Low-rank alternating direction doubling algorithm for solving large-scale continuous time algebraic Riccati equations
Juan Zhang, Wenlu Xun
TL;DR
This work presents a low-rank doubling-based solver for large-scale continuous-time algebraic Riccati equations (CARE) by developing R-ADDA, a low-rank variant of the alternating direction doubling algorithm. The method leverages Cayley transformations and the Sherman–Morrison–Woodbury formula to maintain compact low-rank factors $X_k$ and $Y_k$ and to compute only the $2^{k}$-th approximations, ensuring efficient storage and computation.
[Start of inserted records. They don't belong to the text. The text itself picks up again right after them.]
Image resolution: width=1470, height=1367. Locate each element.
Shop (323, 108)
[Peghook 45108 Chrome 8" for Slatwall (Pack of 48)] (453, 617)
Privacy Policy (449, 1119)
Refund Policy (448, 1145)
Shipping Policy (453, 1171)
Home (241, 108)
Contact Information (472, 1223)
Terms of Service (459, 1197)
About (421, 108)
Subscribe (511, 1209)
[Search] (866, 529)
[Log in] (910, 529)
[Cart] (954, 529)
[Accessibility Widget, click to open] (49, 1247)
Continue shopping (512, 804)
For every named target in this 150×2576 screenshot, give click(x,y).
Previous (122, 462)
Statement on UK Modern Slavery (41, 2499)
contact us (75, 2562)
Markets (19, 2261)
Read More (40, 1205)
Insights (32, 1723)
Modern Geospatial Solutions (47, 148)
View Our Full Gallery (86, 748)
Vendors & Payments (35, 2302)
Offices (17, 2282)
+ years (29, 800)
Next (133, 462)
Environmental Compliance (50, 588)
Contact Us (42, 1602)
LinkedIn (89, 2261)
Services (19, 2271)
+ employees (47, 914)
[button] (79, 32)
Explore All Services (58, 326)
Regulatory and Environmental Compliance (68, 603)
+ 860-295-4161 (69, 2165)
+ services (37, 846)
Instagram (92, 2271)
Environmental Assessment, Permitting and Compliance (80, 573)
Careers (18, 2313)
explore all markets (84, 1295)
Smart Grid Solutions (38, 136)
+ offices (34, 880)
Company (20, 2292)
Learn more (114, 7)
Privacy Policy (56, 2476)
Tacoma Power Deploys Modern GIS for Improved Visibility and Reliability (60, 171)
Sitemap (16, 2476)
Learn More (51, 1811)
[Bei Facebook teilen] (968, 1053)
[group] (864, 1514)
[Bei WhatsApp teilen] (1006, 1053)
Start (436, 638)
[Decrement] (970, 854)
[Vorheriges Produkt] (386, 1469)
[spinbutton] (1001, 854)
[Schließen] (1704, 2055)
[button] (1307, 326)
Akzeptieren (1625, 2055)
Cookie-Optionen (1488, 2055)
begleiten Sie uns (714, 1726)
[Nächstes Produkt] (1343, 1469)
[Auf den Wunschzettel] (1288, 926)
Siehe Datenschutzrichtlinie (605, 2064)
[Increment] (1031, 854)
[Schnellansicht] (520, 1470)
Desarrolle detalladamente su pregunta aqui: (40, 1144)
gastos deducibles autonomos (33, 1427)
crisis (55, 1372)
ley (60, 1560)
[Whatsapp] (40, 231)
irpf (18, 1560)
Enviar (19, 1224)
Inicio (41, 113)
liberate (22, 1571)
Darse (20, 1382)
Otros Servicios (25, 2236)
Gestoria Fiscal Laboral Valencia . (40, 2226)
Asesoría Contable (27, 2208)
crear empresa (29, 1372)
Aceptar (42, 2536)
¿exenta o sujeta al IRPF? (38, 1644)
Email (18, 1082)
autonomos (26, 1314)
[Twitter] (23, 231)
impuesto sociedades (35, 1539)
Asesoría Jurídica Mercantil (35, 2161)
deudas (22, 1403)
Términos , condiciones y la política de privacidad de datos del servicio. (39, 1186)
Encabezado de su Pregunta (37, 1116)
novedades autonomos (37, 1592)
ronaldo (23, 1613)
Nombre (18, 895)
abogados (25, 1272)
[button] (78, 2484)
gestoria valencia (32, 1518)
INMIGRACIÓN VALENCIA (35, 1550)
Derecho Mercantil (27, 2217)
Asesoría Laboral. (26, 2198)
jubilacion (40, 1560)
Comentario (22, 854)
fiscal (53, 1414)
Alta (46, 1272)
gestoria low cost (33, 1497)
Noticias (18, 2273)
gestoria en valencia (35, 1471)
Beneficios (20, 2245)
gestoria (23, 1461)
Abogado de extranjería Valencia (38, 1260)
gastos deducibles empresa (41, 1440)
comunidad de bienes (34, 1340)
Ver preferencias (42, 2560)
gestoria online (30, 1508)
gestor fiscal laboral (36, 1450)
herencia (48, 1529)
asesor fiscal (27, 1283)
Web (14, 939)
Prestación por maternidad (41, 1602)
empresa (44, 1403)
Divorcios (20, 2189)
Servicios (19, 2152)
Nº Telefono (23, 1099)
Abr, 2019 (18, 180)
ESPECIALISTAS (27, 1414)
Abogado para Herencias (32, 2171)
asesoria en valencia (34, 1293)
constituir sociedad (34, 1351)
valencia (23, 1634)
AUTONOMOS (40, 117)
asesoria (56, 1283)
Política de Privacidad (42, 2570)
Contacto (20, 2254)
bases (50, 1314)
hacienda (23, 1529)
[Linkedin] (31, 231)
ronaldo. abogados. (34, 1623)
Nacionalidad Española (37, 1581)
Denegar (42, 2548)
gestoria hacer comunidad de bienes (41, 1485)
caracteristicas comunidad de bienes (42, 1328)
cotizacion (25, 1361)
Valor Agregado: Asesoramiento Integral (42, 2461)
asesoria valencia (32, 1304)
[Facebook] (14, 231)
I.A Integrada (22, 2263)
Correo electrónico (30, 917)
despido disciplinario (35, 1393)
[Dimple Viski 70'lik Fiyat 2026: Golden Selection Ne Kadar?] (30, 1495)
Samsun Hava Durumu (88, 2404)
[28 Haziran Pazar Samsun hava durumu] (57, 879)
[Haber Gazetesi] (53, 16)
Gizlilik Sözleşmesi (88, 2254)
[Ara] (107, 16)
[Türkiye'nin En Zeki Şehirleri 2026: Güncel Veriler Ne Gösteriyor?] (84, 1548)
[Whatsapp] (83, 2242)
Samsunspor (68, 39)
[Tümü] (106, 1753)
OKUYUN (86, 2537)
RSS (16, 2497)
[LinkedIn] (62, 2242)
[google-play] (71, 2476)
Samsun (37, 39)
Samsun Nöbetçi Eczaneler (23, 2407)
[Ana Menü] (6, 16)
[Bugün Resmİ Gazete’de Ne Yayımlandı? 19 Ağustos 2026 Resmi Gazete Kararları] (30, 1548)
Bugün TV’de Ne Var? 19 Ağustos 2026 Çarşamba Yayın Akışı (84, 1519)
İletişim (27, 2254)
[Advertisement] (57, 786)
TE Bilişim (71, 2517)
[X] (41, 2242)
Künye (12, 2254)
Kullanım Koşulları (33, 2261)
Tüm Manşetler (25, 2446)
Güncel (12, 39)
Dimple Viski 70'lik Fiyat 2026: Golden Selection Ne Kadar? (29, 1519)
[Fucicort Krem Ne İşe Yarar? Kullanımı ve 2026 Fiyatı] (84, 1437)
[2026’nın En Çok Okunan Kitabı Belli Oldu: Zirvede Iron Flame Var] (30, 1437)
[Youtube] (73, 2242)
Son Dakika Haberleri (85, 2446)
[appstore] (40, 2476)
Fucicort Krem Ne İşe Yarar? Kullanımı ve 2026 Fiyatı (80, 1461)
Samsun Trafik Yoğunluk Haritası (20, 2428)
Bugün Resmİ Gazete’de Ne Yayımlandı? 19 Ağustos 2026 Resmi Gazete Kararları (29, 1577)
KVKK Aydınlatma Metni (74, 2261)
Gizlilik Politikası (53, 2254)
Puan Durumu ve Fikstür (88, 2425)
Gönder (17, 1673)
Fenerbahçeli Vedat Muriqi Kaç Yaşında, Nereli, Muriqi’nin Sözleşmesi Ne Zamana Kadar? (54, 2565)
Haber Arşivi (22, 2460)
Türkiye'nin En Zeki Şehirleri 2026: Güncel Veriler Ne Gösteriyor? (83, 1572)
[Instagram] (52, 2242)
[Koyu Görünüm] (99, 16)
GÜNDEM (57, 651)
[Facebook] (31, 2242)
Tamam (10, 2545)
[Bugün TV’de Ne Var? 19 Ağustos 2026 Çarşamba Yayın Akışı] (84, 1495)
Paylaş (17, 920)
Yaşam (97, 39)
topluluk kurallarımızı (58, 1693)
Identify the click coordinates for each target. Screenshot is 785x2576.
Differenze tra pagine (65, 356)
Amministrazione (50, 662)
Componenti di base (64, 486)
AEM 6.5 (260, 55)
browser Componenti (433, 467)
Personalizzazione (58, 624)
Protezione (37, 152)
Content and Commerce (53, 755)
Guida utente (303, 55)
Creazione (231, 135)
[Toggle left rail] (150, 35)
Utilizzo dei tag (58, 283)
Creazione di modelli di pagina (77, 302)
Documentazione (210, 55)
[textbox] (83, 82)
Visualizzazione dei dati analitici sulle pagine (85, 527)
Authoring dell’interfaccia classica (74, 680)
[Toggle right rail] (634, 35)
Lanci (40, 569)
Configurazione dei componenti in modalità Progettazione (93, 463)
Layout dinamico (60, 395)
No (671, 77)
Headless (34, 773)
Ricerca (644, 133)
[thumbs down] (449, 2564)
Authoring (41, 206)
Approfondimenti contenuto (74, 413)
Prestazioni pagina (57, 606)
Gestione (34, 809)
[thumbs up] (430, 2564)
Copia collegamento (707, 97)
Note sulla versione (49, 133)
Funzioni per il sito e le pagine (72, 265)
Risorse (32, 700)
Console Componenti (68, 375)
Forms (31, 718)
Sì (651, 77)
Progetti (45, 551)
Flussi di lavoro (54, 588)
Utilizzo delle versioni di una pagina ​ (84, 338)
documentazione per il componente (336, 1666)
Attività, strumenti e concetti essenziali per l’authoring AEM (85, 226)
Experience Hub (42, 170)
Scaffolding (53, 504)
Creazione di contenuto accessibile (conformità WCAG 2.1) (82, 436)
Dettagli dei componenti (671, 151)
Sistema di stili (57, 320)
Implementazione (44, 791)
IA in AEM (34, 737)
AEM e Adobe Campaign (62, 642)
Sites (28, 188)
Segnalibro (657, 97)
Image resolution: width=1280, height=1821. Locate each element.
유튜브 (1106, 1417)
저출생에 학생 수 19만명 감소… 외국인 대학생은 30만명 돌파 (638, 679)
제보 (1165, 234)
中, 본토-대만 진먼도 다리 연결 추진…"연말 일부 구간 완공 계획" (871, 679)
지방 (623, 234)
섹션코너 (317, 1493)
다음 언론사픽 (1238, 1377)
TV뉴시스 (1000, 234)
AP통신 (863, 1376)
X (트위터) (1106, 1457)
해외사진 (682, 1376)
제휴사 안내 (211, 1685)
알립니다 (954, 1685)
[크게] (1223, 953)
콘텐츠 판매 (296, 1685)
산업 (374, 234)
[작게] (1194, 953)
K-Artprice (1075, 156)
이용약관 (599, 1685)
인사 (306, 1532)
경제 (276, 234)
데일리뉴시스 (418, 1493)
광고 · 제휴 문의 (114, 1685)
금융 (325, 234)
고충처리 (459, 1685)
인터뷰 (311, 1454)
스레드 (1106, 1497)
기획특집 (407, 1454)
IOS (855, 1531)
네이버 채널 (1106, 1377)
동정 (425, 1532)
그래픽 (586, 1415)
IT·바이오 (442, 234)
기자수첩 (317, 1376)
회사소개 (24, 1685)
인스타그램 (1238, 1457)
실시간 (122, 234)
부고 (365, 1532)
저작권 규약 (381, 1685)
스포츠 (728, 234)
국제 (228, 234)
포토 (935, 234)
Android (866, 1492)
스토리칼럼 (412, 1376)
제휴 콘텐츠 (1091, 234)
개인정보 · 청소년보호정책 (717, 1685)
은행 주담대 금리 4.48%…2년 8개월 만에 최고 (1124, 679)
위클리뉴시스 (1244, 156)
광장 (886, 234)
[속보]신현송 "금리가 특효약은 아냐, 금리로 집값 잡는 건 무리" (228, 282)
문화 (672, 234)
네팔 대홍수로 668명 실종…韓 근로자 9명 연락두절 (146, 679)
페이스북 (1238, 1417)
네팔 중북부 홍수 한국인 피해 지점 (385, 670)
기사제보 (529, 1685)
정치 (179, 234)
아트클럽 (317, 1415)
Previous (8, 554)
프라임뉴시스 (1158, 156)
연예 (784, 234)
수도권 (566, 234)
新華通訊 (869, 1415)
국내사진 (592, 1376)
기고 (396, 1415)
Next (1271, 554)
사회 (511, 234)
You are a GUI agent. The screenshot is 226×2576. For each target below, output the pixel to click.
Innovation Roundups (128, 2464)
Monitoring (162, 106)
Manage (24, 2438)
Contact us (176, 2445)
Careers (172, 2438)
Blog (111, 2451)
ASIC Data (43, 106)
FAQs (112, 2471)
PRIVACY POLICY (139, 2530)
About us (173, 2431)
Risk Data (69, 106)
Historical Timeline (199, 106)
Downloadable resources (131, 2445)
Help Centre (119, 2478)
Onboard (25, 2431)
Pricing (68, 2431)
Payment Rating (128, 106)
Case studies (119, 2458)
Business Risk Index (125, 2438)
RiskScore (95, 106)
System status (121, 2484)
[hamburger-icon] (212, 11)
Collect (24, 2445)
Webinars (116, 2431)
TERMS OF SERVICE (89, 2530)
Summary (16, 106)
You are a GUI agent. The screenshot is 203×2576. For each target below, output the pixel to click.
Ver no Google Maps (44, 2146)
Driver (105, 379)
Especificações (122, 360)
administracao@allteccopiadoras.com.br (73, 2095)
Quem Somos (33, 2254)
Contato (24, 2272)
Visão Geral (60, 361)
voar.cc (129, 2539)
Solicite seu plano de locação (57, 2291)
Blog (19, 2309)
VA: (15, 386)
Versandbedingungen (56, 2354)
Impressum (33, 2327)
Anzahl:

The authors prove convergence properties that parallel those of ADDA and validate the approach with numerical experiments showing competitive, often superior performance against a competing low-rank solver up to matrix sizes of $n=4096$. The work offers a scalable, structure-preserving tool for large-scale CAREs with potential impact in quadratic optimal control of high-dimensional systems.
Abstract
This paper proposes an effective low-rank alternating direction doubling algorithm (R-ADDA) for computing numerical low-rank solutions to large-scale sparse continuous-time algebraic Riccati matrix equations. The method is based on the alternating direction doubling algorithm (ADDA), utilizing the low-rank property of matrices and employing Cholesky factorization for solving. The advantage of the new algorithm lies in computing only the $2^k$-th approximation during the iterative process, instead of every approximation. Its efficient low-rank formula saves storage space and is highly effective from a computational perspective. Finally, the effectiveness of the new algorithm is demonstrated through theoretical analysis and numerical experiments.